Ce que les civils peuvent faire
L'étude révèle également l'existence de politiques relatives aux mesures que peuvent prendre les civils en présence de tireurs actifs. N'oublions pas que 55 p. 100 des fusillades se sont terminées avant l'arrivée des policiers, dont 18 p. 100 (29 cas) ont pris fin grâce à l'intervention de civils.
L'équipe d'ALERRT a conçu le cours sur l'intervention civile en présence de tireurs actifs (CRASE) afin d'apprendre aux policiers à enseigner aux membres du public quelles mesures peuvent leur sauver la vie dans une situation dangereuse. Ce cours est axé sur un mécanisme d'intervention de base : éviter le tireur, bloquer l'accès et se défendre.
Éviter le tireur. Tout d'abord, il faut s'éloigner de la menace. Si possible, les civils doivent quitter le lieu de la fusillade. Il est important qu'ils s'éloignent assez pour être en sécurité. Dans le cas d'un incendie, il suffit souvent de traverser la rue. En présence d'un tireur actif, on doit généralement s'éloigner plus (souvent de quelques pâtés de maisons), car le suspect pourrait tirer sur des civils depuis l'intérieur d'un bâtiment. Et on s'assure ainsi de ne pas se retrouver dans la mire du tireur s'il se déplaçait.
Bloquer l'accès. S'il est risqué de quitter le lieu où on se trouve, il faut empêcher le tireur d'y accéder. Mais il ne s'agit pas de se cacher. Le geste le plus simple, qui s'est avéré très efficace selon l'étude, est de verrouiller la porte de la pièce. Pendant les attentats survenus aux États-Unis, aucun tireur n'a franchi de porte verrouillée. Les verrous sans clé sont plus utiles que ceux qui se ferment à clé (mettre une clé dans une serrure requiert une motricité fine qui peut être compromise en présence d'un tireur actif).
On ne trouve pas de portes avec verrou partout. Si la porte s'ouvre de l'intérieur, on peut se servir de meubles et placer des arrêts de porte ou d'autres objets entre le plancher et la porte pour empêcher celle-ci de souvrir. Malheureusement, si la porte s'ouvre de l'extérieur (ce qui est généralement prévu dans les codes du bâtiment modernes) et qu'elle n'est pas munie d'un verrou, il sera beaucoup plus difficile de bloquer l'accès. On pourrait attacher la poignée à quelque chose d'autre avec une corde, mais cela peut s'avérer difficile en situation de stress.

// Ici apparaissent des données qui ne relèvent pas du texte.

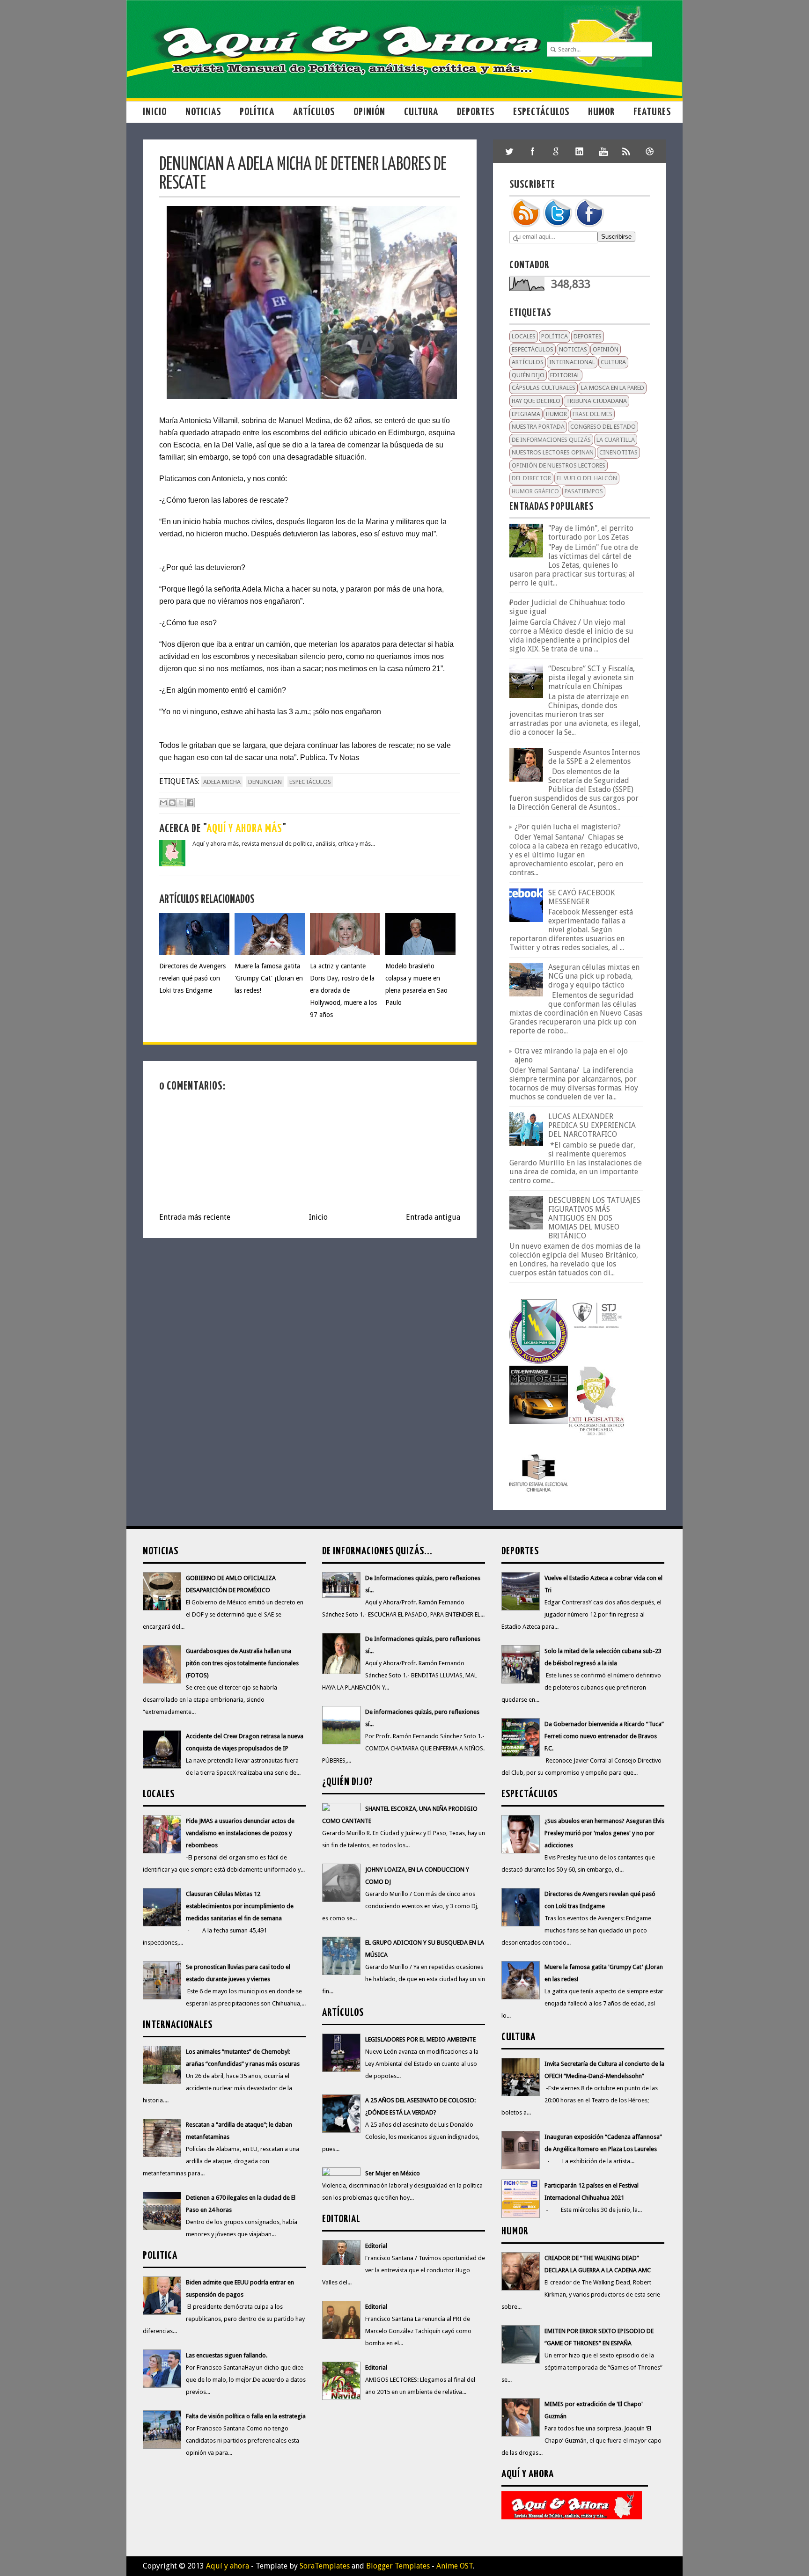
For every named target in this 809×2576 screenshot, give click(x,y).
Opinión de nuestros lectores (558, 465)
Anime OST (454, 2565)
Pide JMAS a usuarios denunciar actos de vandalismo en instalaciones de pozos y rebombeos (240, 1833)
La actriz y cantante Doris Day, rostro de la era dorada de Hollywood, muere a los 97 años (343, 990)
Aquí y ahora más (244, 829)
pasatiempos (584, 491)
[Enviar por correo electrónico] (163, 802)
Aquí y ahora (227, 2565)
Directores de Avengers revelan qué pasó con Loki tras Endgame (192, 978)
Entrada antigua (433, 1217)
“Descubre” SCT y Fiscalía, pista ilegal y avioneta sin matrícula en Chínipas (591, 677)
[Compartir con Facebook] (190, 802)
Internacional (572, 362)
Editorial (565, 375)
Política (257, 112)
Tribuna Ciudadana (596, 400)
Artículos (314, 112)
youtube (603, 151)
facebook (532, 151)
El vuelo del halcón (587, 478)
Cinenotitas (618, 452)
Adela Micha (222, 781)
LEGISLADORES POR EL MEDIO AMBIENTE (420, 2039)
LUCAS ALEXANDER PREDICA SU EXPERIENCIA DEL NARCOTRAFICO (592, 1125)
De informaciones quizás (551, 439)
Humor (601, 112)
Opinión (369, 112)
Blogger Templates (398, 2565)
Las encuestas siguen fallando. (226, 2355)
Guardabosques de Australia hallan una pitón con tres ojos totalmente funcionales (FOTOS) (242, 1663)
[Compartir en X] (181, 802)
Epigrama (526, 413)
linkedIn (579, 151)
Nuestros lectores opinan (553, 452)
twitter (509, 151)
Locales (524, 336)
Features (652, 112)
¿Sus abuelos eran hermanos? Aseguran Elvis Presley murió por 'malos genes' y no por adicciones (604, 1833)
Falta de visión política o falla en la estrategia (246, 2416)
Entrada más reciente (194, 1217)
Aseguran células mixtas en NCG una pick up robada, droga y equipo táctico (594, 976)
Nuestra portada (538, 426)
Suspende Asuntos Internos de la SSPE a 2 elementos (594, 757)
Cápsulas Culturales (543, 387)
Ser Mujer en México (392, 2173)
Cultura (421, 112)
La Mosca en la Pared (612, 387)
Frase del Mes (592, 413)
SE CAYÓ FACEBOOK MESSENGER (581, 897)
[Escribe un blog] (172, 802)
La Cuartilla (615, 439)
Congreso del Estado (603, 426)
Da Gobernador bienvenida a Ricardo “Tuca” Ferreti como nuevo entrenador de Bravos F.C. (604, 1736)
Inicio (155, 112)
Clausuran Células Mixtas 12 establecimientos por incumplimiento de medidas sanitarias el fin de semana (240, 1906)
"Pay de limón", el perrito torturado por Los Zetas (590, 533)
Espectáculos (541, 112)
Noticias (203, 112)
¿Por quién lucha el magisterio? (568, 826)
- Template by (299, 2565)
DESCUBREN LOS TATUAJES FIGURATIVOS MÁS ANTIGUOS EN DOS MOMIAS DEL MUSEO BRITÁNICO (594, 1218)
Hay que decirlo (536, 400)
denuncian (265, 781)
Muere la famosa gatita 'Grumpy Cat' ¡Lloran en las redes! (269, 978)
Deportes (475, 112)
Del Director (531, 478)
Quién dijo (528, 375)
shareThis (626, 151)
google (556, 151)
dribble (650, 151)
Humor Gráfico (535, 491)
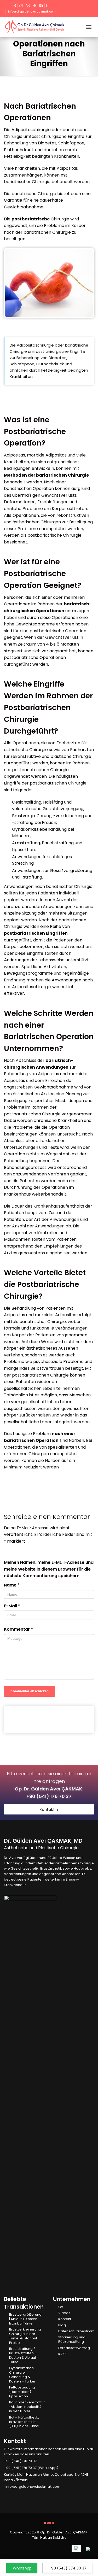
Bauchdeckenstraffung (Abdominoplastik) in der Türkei (27, 2407)
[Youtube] (21, 2495)
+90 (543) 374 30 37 (68, 2568)
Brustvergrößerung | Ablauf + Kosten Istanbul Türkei (25, 2319)
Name (12, 1585)
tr (14, 5)
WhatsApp (22, 2568)
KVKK (62, 2354)
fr (34, 5)
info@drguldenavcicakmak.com (32, 11)
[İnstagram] (14, 2495)
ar (28, 5)
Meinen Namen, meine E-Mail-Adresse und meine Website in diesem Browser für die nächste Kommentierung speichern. (49, 1569)
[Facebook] (6, 2495)
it (47, 5)
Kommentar (18, 1629)
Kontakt (64, 2319)
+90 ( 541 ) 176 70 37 (20, 2460)
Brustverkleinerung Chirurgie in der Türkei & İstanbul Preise (25, 2336)
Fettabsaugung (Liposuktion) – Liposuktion (22, 2392)
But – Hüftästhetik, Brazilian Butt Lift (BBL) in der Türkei (24, 2422)
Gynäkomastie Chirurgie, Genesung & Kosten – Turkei (22, 2375)
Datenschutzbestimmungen (76, 2331)
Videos (64, 2313)
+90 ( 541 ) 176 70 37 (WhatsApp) (31, 2467)
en (21, 5)
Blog (62, 2325)
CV (60, 2307)
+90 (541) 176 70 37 (49, 1796)
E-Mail (12, 1606)
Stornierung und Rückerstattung (71, 2339)
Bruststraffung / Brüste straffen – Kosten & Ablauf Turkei (23, 2355)
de (41, 5)
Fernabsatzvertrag (74, 2348)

Se défendre. Si les civils ne peuvent éviter le tireur ou l'empêcher d'accéder à l'endroit où ils se trouvent, il ne reste qu'une option : se défendre. Dans de nombreux cas, les personnes sur les lieux ont survécu en maîtrisant l'assaillant. Diverses techniques peuvent être utilisées, comme attaquer en groupe, se placer à l'entrée d'une pièce de manière à surprendre le tireur et se protéger à l'aide d'un objet.
Conclusion
Les principales conclusions et considérations stratégiques découlent d'une étude méthodique d'attentats perpétrés par des tireurs actifs. En résumé, on a constaté que ces tragédies semblent se produire plus souvent qu'avant, qu'elles durent pour la plupart moins de cinq minutes, qu'elles prennent fin avant l'arrivée des policiers et que les entreprises, suivies des écoles, sont les endroits les plus ciblés. De plus, les civils peuvent avoir un effet direct sur leur dénouement. Ainsi, les chercheurs sont d'avis que les policiers devraient suivre une formation rigoureuse et que les civils devraient être informés des mesures à prendre en présence d'un tireur actif.